これでなんとか夜道を家までたどり着くことができた。GPSのログを見ると、帰りは移動時間が3時間ほどで、経過時間が6時間46分。この間、休憩のための停止はしていないから、3時間以上もパンクがらみて止まっていたことになる。渦巻く想念はただ一点、なんでこんなに何度もパンするの? というか、わたしにはパンクを直す術もないのかという苦々しい思い。

それでもまあ、シャワーを浴びて一杯やれば、ご機嫌で寝ましたけどね。

翌日、朝起きて浜風の様子を見ると、またタイヤが潰れていた。なんてこった! チューブを調べてみると、コンビニで直したのとは違う場所に空気漏れの穴が見つかった。コンビニから家までの間にチューブに穴が開いたことになる。数えてみると2本のチューブで5カ所の穴を補修していた。推定ではあるが最初に畑の脇でチューブを交換したときに、砂利などの異物がタイヤのなかに入り込み、それが最後までたたったのではないか。途中でタイヤの内側は掃除はしたのだが、道路脇などに自転車を寄せ、物を置けば泥が着き、風がホコリを巻き上げる条件下で、タイヤとチューブを汚さずに修理するのは容易ではない。ま、言い訳。

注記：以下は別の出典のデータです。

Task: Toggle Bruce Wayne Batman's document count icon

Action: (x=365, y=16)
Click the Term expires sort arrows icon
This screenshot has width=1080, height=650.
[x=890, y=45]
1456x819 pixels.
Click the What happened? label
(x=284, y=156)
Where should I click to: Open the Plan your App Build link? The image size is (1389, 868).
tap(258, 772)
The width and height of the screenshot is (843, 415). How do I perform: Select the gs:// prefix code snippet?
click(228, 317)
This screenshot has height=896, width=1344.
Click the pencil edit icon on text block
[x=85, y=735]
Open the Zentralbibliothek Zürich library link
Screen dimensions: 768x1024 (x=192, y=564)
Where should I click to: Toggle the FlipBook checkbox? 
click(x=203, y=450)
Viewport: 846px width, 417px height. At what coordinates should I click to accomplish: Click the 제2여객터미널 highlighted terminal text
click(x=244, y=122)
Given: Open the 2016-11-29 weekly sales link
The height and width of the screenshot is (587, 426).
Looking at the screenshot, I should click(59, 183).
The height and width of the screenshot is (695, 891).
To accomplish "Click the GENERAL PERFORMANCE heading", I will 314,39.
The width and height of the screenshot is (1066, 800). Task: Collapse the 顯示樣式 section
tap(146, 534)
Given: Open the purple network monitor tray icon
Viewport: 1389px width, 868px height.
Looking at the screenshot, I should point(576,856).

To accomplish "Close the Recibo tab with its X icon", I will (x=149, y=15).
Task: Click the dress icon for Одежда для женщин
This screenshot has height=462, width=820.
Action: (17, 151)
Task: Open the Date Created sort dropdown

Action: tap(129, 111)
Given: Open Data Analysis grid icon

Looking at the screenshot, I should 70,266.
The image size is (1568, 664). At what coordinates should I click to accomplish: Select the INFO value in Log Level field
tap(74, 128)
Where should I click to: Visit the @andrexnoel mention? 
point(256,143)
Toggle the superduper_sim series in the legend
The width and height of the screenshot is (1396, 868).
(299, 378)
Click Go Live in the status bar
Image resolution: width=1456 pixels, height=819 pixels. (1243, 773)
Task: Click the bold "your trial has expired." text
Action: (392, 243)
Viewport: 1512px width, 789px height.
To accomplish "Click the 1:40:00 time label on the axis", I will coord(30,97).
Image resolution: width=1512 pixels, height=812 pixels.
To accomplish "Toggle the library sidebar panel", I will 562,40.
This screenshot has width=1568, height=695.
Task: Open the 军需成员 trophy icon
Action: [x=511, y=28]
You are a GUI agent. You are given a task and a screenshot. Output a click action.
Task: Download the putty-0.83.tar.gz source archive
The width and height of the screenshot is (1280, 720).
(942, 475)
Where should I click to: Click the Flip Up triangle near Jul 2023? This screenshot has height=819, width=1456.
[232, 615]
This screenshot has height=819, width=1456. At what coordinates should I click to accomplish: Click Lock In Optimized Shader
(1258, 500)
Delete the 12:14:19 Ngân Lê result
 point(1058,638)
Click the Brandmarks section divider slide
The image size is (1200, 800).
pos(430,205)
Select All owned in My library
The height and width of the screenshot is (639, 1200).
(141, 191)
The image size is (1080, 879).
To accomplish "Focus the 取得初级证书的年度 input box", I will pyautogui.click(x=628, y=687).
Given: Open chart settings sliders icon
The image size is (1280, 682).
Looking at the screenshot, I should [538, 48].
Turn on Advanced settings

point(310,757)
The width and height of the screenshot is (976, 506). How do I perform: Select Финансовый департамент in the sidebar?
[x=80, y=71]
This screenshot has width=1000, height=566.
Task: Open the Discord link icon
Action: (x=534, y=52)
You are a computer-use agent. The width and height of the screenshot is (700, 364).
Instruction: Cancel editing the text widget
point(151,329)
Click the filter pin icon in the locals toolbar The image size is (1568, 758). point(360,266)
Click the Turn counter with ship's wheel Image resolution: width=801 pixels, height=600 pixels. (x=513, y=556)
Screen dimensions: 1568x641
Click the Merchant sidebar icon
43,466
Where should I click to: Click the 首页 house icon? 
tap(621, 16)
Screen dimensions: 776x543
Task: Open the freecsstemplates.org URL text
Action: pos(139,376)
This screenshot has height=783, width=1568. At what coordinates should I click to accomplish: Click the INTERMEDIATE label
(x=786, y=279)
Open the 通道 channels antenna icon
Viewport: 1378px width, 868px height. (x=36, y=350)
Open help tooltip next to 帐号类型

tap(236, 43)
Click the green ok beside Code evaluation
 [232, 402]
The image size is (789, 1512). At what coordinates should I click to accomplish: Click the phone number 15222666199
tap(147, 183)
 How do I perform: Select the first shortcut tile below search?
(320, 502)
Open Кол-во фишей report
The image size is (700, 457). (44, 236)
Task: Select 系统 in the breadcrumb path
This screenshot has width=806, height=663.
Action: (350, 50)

今回の走行距離は80キロほどだったが、走ったことよりパンク修理に疲れ果てた感があった。とくにパンクしたのがチェーンの掛かる後輪だったせいもある。なにはともあれ、パンク修理なら任せておけという自負が吹っ飛んだことだけは間違いない。徹底的にパンク修理を極めねばなるまい。

パンク修理、反省の記

本日は、これまで。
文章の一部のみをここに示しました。